Exercise description.
Each line below that holds the string "will" counts once; report the total and nothing else.

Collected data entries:
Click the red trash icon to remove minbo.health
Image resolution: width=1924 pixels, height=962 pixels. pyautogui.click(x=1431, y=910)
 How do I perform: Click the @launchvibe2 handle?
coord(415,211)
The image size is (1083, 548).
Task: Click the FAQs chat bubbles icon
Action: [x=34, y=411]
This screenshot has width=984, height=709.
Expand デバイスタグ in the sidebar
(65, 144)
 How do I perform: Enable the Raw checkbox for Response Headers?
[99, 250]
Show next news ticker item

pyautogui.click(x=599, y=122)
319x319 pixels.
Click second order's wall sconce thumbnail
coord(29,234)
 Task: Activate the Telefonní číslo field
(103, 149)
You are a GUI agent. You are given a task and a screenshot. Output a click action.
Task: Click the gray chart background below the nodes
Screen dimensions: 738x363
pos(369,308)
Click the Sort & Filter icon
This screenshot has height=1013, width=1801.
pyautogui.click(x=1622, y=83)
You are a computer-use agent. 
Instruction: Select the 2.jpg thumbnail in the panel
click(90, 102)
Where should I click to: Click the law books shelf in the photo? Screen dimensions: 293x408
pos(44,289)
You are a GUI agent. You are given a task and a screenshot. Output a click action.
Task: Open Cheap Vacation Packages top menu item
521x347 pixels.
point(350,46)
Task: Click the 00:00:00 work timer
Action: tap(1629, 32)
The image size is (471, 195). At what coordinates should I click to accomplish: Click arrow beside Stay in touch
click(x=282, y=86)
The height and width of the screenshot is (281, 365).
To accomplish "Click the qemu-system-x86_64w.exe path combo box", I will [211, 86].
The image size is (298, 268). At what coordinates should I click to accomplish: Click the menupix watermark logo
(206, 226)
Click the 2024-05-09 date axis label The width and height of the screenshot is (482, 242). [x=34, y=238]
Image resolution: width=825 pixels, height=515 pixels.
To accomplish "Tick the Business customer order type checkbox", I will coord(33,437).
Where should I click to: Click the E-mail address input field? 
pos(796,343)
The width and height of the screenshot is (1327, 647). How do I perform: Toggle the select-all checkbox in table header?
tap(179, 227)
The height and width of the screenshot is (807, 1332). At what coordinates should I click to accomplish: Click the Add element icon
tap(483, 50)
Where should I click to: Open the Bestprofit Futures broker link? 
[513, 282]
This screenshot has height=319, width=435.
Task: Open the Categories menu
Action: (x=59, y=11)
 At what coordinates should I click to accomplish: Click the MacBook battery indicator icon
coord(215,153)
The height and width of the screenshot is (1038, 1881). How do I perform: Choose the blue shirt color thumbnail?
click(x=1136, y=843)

Answer space.
2